Fig. 3. Strasbourg (67), église Saint-Pierre-le-jeune. Bas-côté sud, mur sud. Disparition presque complète de la Généalogie du Christ (© Anne Vuillemard-Jenn, 2018).

Une restauration ambitieuse a été entamée en 2013, sous la direction de Pierre-Yves Caillault, Architecte en chef des Monuments historiques. Elle a notamment permis d’étudier, grâce à l’expertise de Matei Lazarescu, l’état des peintures et de stabiliser momentanément les dégradations (fig. 4). En quelques endroits aussi, les restaurateurs ont opéré des essais de remplacement des enduits à la chaux pour pouvoir ainsi observer leur pérennité. Cette restauration a subitement été interrompue par l’arrêt du financement du Conseil départemental du Bas-Rhin, l’un des quatre grands financeurs du projet de restauration.

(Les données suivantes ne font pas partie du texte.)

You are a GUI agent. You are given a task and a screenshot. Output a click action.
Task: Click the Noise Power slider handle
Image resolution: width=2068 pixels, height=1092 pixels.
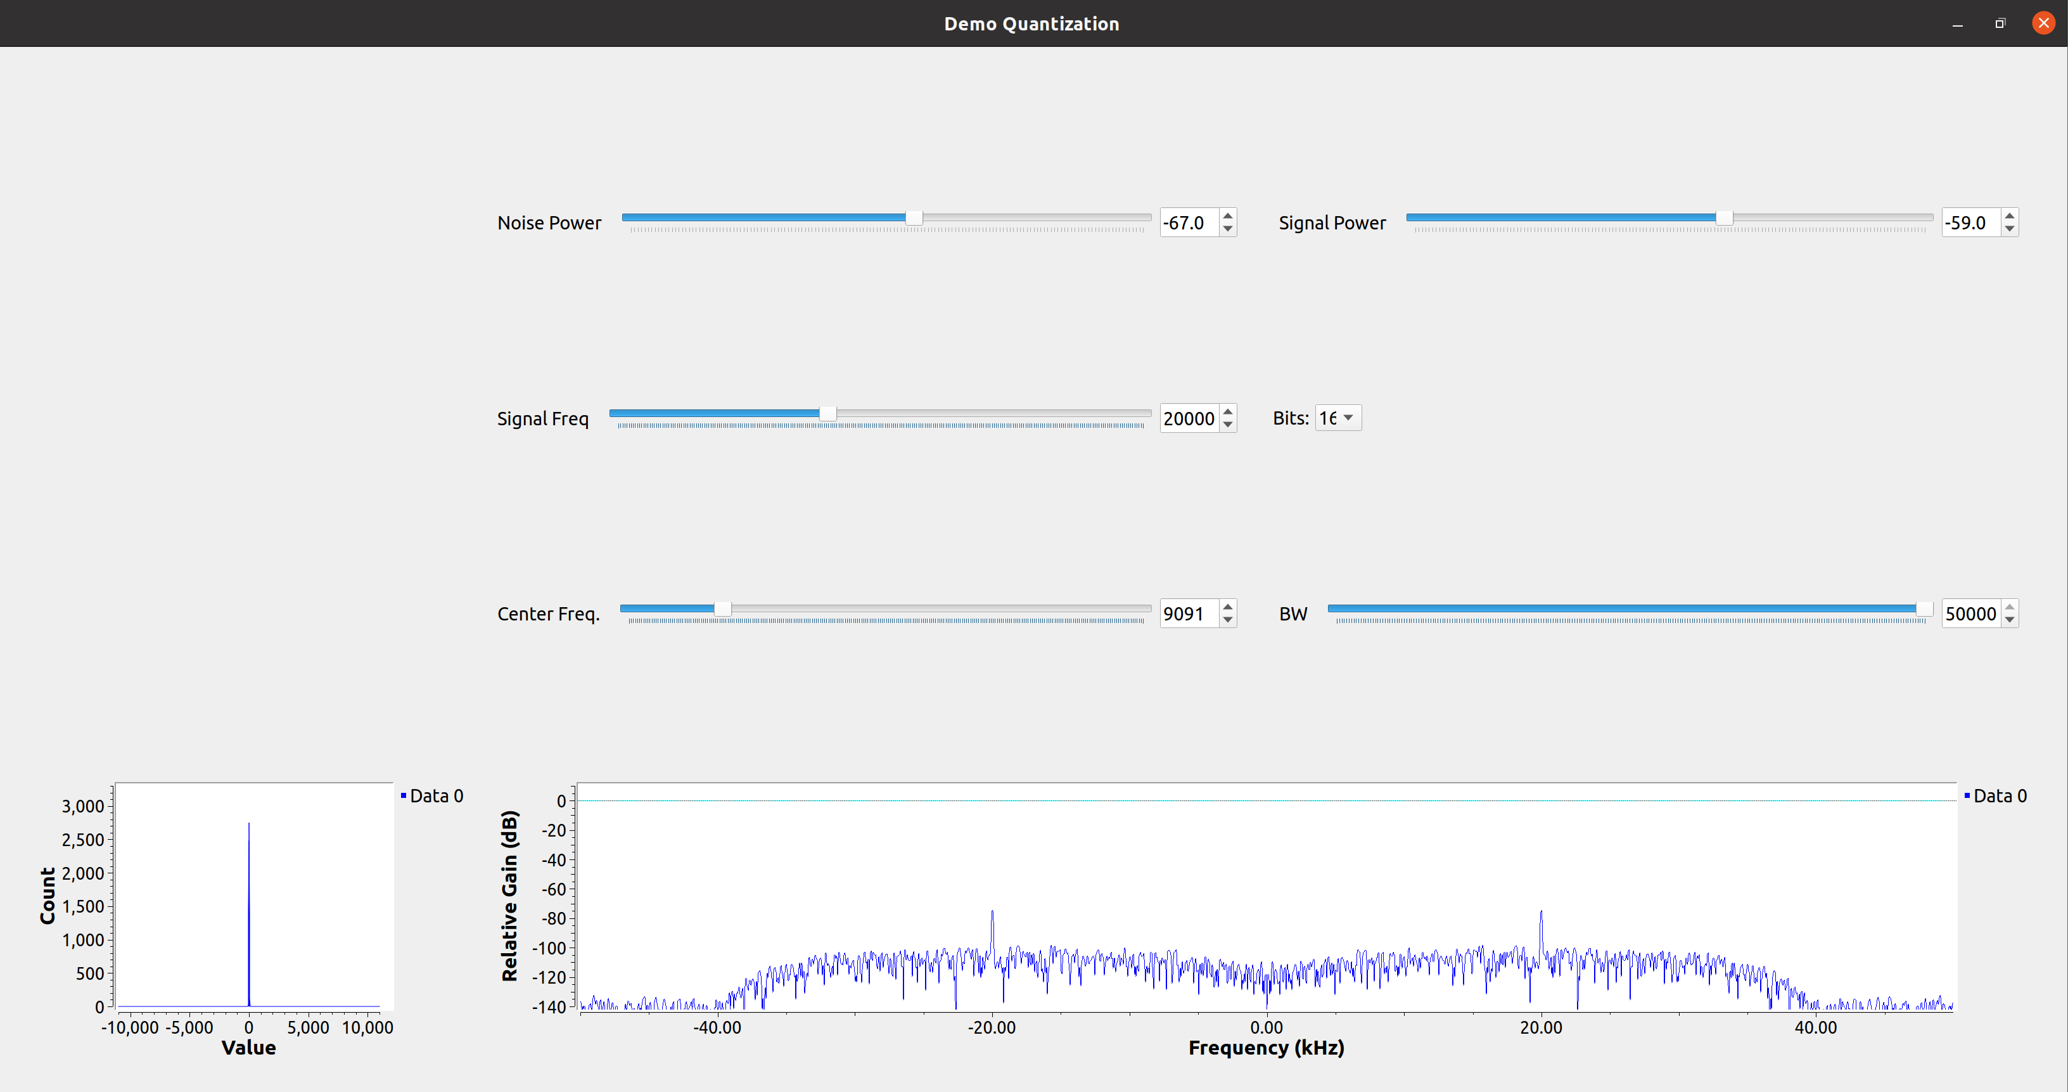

Fig. 4. Strasbourg (67), église Saint-Pierre-le-jeune. Bras nord du transept, essai de restauration des peintures du mur sud : Judith devant la porte de Béthulie (© Anne Vuillemard-Jenn, 2014).

En 2019, la Collectivité européenne d’Alsace, qui a succédé au Conseil départemental du Bas-Rhin, a eu l’initiative de relancer le projet de restauration de la collégiale. Malheureusement, sa poursuite a été perturbée en 2020-2021 par la pandémie.

À la suite de plusieurs réunions entre la DRAC, la Collectivité européenne d’Alsace, la Ville de Strasbourg et la paroisse, la maîtrise d’ouvrage a été confiée à la Ville. Les services de cette dernière ont repris l’ensemble du dossier et projettent pour le mois de septembre 2022 de lancer les différentes consultations nécessaires. Il semble donc envisageable d’espérer l’ouverture du chantier de restauration pour 2024.

La paroisse et la ville de Strasbourg partagent la propriété de l’édifice. La paroisse protestante est aussi l’heureuse affectataire de ce lieu emblématique. Elle s’engage sans relâche à faire connaître l’édifice à travers des visites guidées, plus de 70 en 2018, et tout au long de l’année par l’ouverture de l’église aux nombreux visiteurs. Nous en accueillons chaque année entre 80 000 et 100 000. Par les fréquentes visites guidées générales et thématiques, la paroisse met tout en œuvre pour faire connaître les peintures et la théologie qu’elles reflètent, les restaurations successives, mais aussi la spiritualité du Moyen Âge et de la Réforme protestante qui habitent ce lieu unique de la ville et de la région.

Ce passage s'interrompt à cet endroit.